**PASSAGE SHOWN**

+-------+

I think \"wild\" and \"native\" should be differentiated here... I can cultivate native plants and seed and them not be wild, or on the flip side, cultivated plants and seed can be left to their own devices and become wild. Genetic lineage has no precedence on the way a living thing is termed in the way it has lived its life.
Take a common house cat for example, if you were to turn it loose in the woods and it not interact with man for say, five years. What would happen? It would become wild as any other animal. Is it native? No.
Another example, Wild Mustangs. They are exemplary and iconic of a wild animal in the U.S. Are they native? No, they're from Spain.
I do believe in conserving the native genetics of an area. I wished I could have started out with completely native seedstock but I couldn't. All native plants in the area I grow I transplate to a different farm miles away. Id like to think that one day I will only plant native seed. That will be years down the road and in a different area after the land is used up where I'm planting now.

+-------+

Pixel coordinate grounding data

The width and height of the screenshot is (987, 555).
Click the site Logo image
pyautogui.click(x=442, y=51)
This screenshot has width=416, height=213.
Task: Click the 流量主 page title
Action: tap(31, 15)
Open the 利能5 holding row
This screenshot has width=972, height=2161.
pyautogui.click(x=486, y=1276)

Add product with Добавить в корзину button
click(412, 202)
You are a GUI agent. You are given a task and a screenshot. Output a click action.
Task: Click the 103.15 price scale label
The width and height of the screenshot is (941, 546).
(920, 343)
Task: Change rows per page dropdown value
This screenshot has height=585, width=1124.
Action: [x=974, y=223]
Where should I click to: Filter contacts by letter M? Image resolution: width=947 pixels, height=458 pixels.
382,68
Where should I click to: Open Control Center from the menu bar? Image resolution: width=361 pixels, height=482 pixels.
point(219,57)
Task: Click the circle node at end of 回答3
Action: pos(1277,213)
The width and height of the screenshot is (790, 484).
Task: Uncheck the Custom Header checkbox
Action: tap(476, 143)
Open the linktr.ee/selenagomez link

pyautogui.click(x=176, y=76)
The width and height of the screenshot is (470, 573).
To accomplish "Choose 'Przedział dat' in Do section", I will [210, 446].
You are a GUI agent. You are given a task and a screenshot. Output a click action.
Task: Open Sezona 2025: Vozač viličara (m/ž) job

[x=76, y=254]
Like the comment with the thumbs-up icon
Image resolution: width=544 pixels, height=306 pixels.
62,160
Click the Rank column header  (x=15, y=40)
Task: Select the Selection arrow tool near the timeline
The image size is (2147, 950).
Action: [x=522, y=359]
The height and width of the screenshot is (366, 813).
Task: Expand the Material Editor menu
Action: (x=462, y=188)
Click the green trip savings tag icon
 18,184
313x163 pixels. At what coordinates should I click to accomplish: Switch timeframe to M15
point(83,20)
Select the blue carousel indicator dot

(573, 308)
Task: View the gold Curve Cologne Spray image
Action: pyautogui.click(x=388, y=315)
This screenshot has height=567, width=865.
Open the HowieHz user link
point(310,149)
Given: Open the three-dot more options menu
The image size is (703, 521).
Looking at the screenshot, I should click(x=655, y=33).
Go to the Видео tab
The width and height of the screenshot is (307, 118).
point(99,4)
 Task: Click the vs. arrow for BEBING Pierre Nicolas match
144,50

+-------+

**WHAT TO DO**
1. Answer these from the post on wild versus native:
(a) How long does the house cat in the example go without interacting with man?
(b) Where do wild mustangs come from, according to the post?
(c) Where does the writer move the native plants from the area they grow?
2. Does each statement agree with the post on wild versus native?
(a) The writer started out with completely native seedstock.
(b) The writer believes in conserving the native genetics of an area.
(c) The writer holds that genetic lineage decides how a living thing is termed.
3. Output the post on wild versus native starting with "Another example, Wild" and going on through "I'm planting now.".
These records have nothing to do with the post on wild versus native.

**ANSWERS FOR THIS EXERCISE**
1.
(a) Five years.
(b) Spain.
(c) To a different farm miles away.

2.
(a) No: "I wished I could have started out with completely native seedstock but I couldn't."
(b) Yes: "I do believe in conserving the native genetics of an area."
(c) No: "Genetic lineage has no precedence on the way a living thing is termed in the way it has lived its life."

3.
Another example, Wild Mustangs. They are exemplary and iconic of a wild animal in the U.S. Are they native? No, they're from Spain.
I do believe in conserving the native genetics of an area. I wished I could have started out with completely native seedstock but I couldn't. All native plants in the area I grow I transplate to a different farm miles away. Id like to think that one day I will only plant native seed. That will be years down the road and in a different area after the land is used up where I'm planting now.